「追試」と「再試」、学生時代にお世話になった方もいるかもしれませんし、今まさに直面している方もいるかもしれませんね。
どちらも「もう一度試験を受けるチャンス」のように思えますが、実は「試験を受けたかどうか」と「評価のされ方」に決定的な違いがあります。
この違いを知らないと、必要な手続きを間違えたり、成績評価で思わぬ損をしたりする可能性があります。
この記事を読めば、それぞれの言葉の正確な定義から、成績への影響、手続き上の注意点までスッキリと理解でき、もしもの時にも慌てずに対応できるようになります。
それでは、まず最も重要な違いから見ていきましょう。
結論:一覧表でわかる「追試」と「再試」の最も重要な違い
「追試」はやむを得ない事情で本試験を受けられなかった人が対象で、「再試」は本試験を受けたが合格点に届かなかった人が対象です。最大の違いは、試験を受けたか受けていないかという点にあります。
まず、結論からお伝えしますね。
この二つの言葉の最も重要な違いを、以下の表にまとめました。これさえ押さえれば、基本的な使い分けはバッチリです。
| 項目 | 追試(ついし) | 再試(さいし) |
|---|---|---|
| 正式名称 | 追試験 | 再試験 |
| 対象者 | 本試験を欠席した人 | 本試験で不合格だった人 |
| 理由 | 病気、忌引き、交通遅延など | 成績不良(赤点) |
| 評価の上限 | 基本的に満点(100点)が可能 | 多くの場合合格点ギリギリ(60点等) |
| 必要なもの | 診断書や証明書など | 再試受験料(大学等の場合) |
簡単に言うと、スタートラインに立てなかった人のための救済措置が「追試」、ゴールに届かなかった人のための敗者復活戦が「再試」というイメージですね。
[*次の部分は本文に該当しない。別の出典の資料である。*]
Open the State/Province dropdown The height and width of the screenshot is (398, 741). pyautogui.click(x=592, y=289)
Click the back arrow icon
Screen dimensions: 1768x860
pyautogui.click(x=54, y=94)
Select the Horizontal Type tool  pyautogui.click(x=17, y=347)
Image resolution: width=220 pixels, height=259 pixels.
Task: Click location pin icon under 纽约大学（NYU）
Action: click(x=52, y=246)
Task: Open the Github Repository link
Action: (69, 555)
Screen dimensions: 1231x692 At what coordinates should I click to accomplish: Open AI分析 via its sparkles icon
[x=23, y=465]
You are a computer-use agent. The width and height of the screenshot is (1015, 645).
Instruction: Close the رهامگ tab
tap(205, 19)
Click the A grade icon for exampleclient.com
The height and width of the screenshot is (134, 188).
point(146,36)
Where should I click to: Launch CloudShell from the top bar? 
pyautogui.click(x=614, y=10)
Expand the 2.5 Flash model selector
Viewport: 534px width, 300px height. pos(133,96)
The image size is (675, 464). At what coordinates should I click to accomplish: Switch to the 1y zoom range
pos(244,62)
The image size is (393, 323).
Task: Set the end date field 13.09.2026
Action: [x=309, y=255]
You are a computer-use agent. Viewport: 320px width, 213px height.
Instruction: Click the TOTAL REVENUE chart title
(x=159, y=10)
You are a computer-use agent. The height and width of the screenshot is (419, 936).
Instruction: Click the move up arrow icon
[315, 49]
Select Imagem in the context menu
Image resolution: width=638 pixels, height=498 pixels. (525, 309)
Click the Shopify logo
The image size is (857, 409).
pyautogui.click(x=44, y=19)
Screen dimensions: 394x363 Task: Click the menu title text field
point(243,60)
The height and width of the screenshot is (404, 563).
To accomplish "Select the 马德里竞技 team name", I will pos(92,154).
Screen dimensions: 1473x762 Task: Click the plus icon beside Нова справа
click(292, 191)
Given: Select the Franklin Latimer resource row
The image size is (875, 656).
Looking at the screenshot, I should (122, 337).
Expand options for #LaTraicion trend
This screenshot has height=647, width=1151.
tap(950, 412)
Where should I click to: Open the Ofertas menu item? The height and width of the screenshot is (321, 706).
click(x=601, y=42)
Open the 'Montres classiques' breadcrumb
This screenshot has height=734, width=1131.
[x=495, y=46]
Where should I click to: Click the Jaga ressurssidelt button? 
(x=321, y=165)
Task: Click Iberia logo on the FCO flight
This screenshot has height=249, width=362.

特に大学生にとっては、評価(成績)の上限が違うという点は非常に重要です。「追試」は本試験と同じ扱いを受けられますが、「再試」はどれだけ良い点を取っても最高評価はもらえないことが多いのです。
なぜ違う?漢字の成り立ち(語源)からイメージを掴む
「追試」の「追」は「あとを追う」という意味で、試験に遅れて追いつくイメージです。「再試」の「再」は「ふたたび」という意味で、一度受けた試験にもう一度挑むイメージを持つと分かりやすいでしょう。
なぜこの二つの言葉にニュアンスの違いが生まれるのか、漢字の成り立ちを紐解くと、その理由がよくわかりますよ。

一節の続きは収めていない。